札幌地方裁判所 昭和50年(ワ)3011号 判決 1976年3月19日
原告
今泉光善
右訴訟代理人
宮永廣
被告
飛田修
同
近藤育雄
同
日高建装株式会社
右代表者
小林信夫
主文
被告らは、各自原告に対し、金一、四五八、〇〇〇円、および、うち金一、三二八、〇〇〇円に対する昭和四九年三月一五日から完済に至るまで年五分の割合による金員を支払え。
原告の被告らに対するその余の請求をいずれも棄却する。
訴訟費用はこれを五分し、その一を原告の負担とし、その余を被告らの負担とする。
この判決は第一項にかぎり、被告らに対しそれぞれ仮に執行することができる。
事実《省略》
理由
一本件事故の発生
請求原因(一)の事実は、原告と被告飛田との間で争いがなく、原告とその余の被告との間においては、<証拠>によりこれを認めることができ右認定を左右するに足る証拠はない。
二被告らの責任原因
請求原因(二)1の事実は、原告と被告飛田との間で争いがなく、また、被告近藤が、本件加害車の所有者であることについては原告と同被告との間で争いがないから、反証がない限り、被告近藤は、右車輛の運行供用者であるものと推認することができる。ついで被告会社は、その責任原因を争うので検討するに、<証拠>を総合すると、被告会社は、昭和四九年三月一九日設立された会社であるが本件事故発生当時にはまだ設立中であつて、被告会社代表者、および被告近藤らは、その発起人として、設立に関与し、被告近藤は、設立後被告会社の取締役となつていること、被告近藤は、被告会社の設立中から、これと同一の事務所を使用し、すでに設立後の被告会社名のある名刺を使用したほか、被告会社の名で営業を継続し、被告会社においてこれを黙認していたこと、そして、本件事故後、その損害賠償について原告と交渉するに際しても、被告近藤は被告会社の名において、原告が入院する病院や原告が勤務する会社と交渉しており、被告会社においても右事実を知悉していたこと、被告飛田は被告近藤に使用され、かつ本件加害車は被告近藤の所有にかかるものであつたが、本件事故発生時まで、被告飛田が運転して、被告会社のために使用したことも数度に及び、さらに本件事故直後の昭和四九年三月二六日にはその車体に被告会社の名称を掲げるに至つていること、以上の事実が認められ、右認定を覆えすに足る証拠はない。

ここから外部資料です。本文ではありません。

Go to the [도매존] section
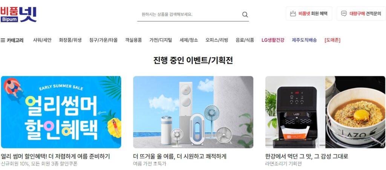This screenshot has height=170, width=386. tap(332, 40)
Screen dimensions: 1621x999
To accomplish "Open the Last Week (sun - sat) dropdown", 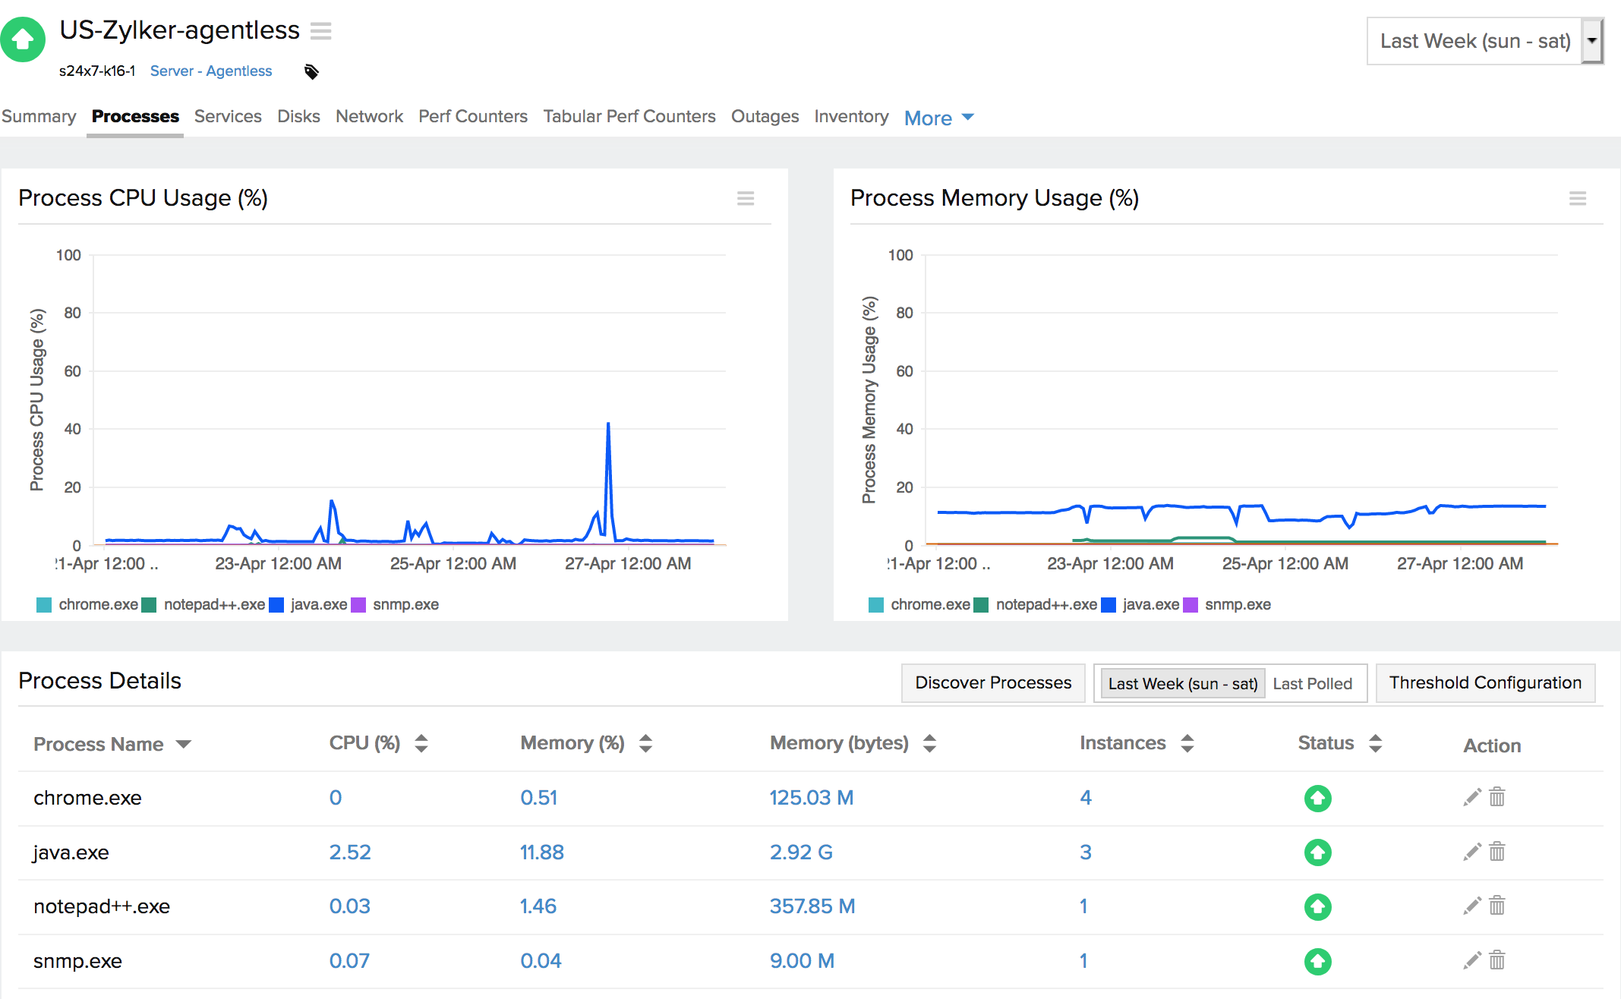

そして以上のような、被告近藤と被告会社との一体的な関係に従えば、本件事故発生当時設立中であつた被告会社は、実質的に本件加害車を自己のため運行の用に供していたものと認められるから、自賠法第三条により本件事故により原告が被つた損害を賠償する義務があり、この義務は、成立後の被告会社に、当然に帰属したものと解される。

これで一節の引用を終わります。